The participants utilized a variety of EPC RFID hardware and software in a project designed to prove the effectiveness of the EPCglobal Network as a tool for traceability.
By Dave Friedlos
Aug 13, 2010GS1 New Zealand has just published a report on a study that demonstrates, the organization says, the efficacy of using the EPCglobal Network to track livestock from the farm to the retailer. The EPCglobal Network is a suite of Internet services for sharing product data around the world using a unique Electronic Product Code (EPC) encoded within RFID tags. The information, gathered at different RFID read points in the supply chain, could be used to help companies track and trace goods and product information. Consequently, companies might be better able to manage their supply chains more effectively, respond quickly to market needs, and meet safety and regulatory requirements from international export markets.

GS1 New Zealand, a member of the international organization that aims to make EPC technology the global RFID system for product identification, ran the trial in April 2010 with ANZCO Foods to track 10 cows from the feedlot to meat wholesaler. The report, entitled "The Efficacy of Using the EPCglobal Network for Livestock Traceability: A Proof of Concept," is available for download from GS1 New Zealand's Web site.

The cows' RFID tags were read when the animals were put on trucks bound for the processing plant.
The project was a follow-up to two earlier New Zealand trials of UHF EPC Gen 2 technology for the tracking of animals run by the RFID Pathfinder Group and Rezare Systems.
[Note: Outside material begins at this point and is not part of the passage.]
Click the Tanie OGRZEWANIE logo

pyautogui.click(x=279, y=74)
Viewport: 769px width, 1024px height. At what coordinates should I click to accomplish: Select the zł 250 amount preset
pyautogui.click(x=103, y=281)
The Pathfinder Group determined that UHF tags were more efficient and more cost effective for tracking cattle and deer between the farm and a meat packing facility than traditional low-frequency (LF) tags during a trial in 2008 (see New Zealand Study Finds UHF Superior for Livestock Tracking). Software firm Rezare built on the Pathfinder Group's findings during a trial in 2009 by using commercially available UHF tags and readers to track sheep and deer during standard animal-handling operations.

One of the report's authors is Gary Hartley, who is GS1 New Zealand's general manager, as well as the secretary of RFID Pathfinder Group. Hartley says Rezare secured funding to extend the trials of UHF EPC Gen 2 tags for livestock as it was transported from the farm to a meat processor.
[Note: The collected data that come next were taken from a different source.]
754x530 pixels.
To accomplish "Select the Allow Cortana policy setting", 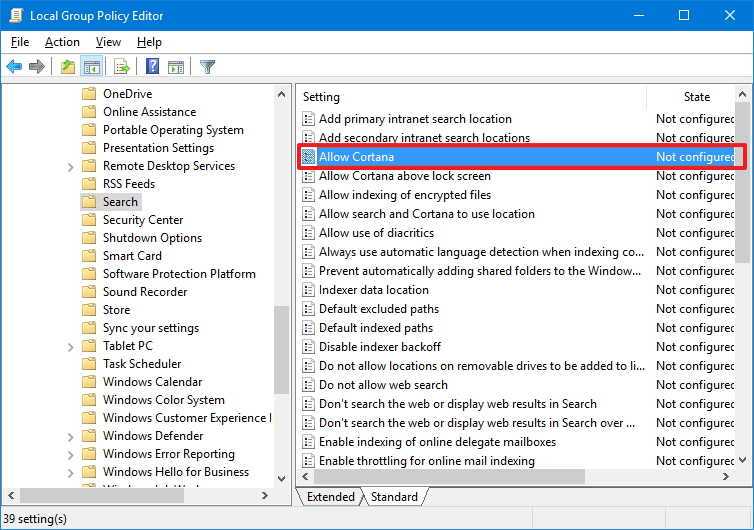I will 356,157.
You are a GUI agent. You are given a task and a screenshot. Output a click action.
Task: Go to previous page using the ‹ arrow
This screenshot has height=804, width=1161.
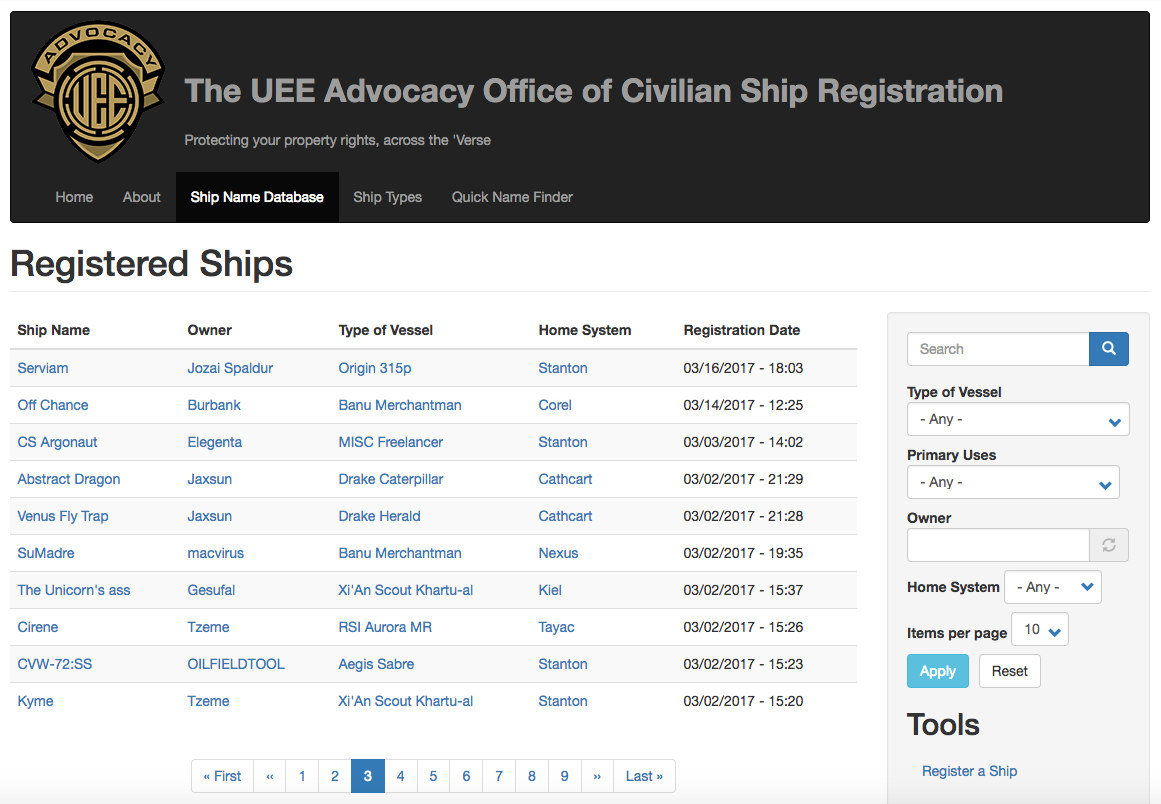[x=269, y=776]
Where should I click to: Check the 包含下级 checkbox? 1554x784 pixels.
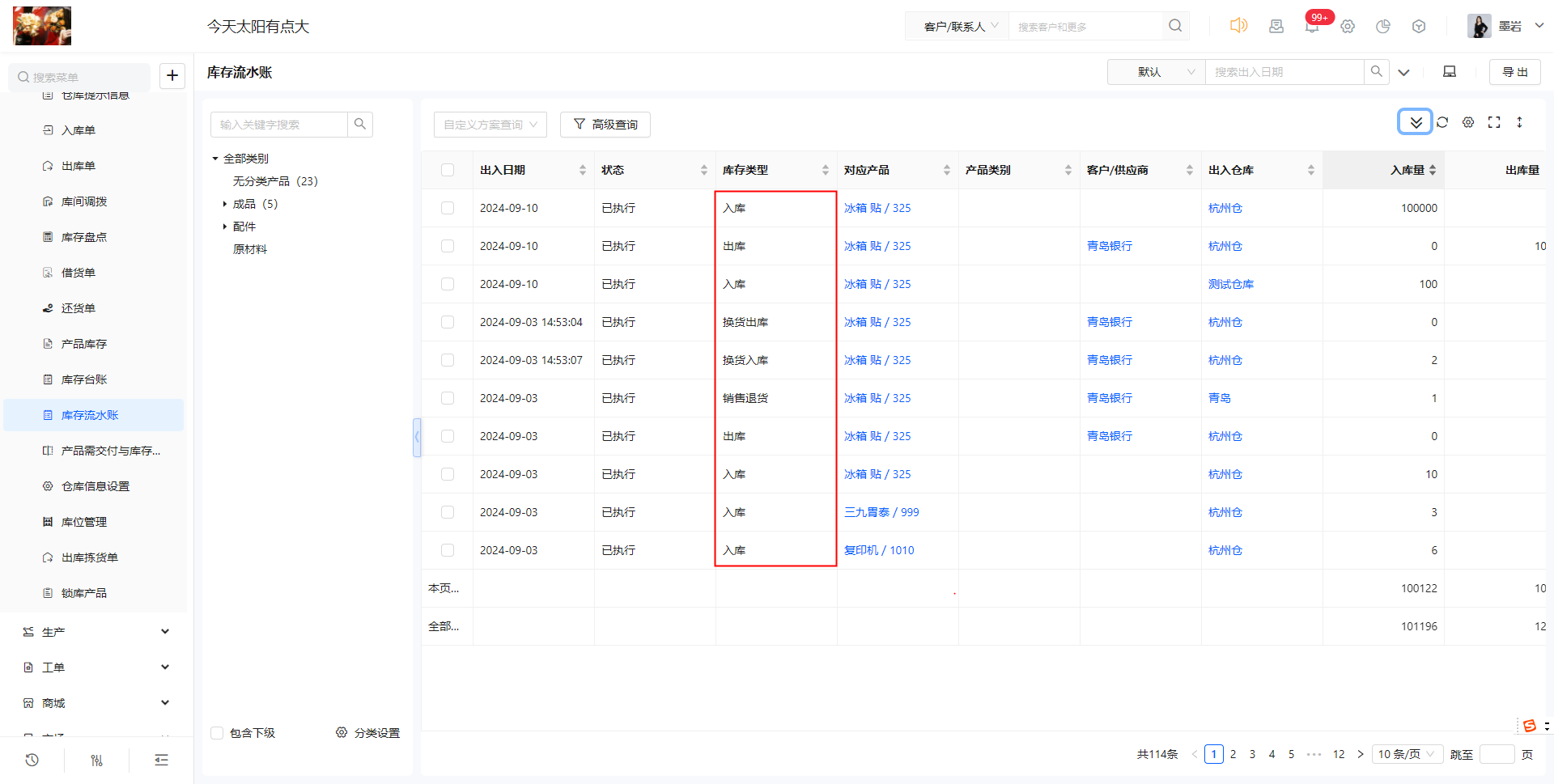tap(217, 733)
"We were satisfied with the performance of UHF tags for tracking livestock in the previous two trials," he says. "The technology was proven and further trials were pointless. Instead, we decided it was time to move on and test the EPCglobal Network as a tool for traceability. We have been hearing about the benefits of the EPCglobal Network for some years now but no one is using it. So we wanted to put the network to the test and demonstrate that it does work, and that it can provide a competitive advantage to businesses."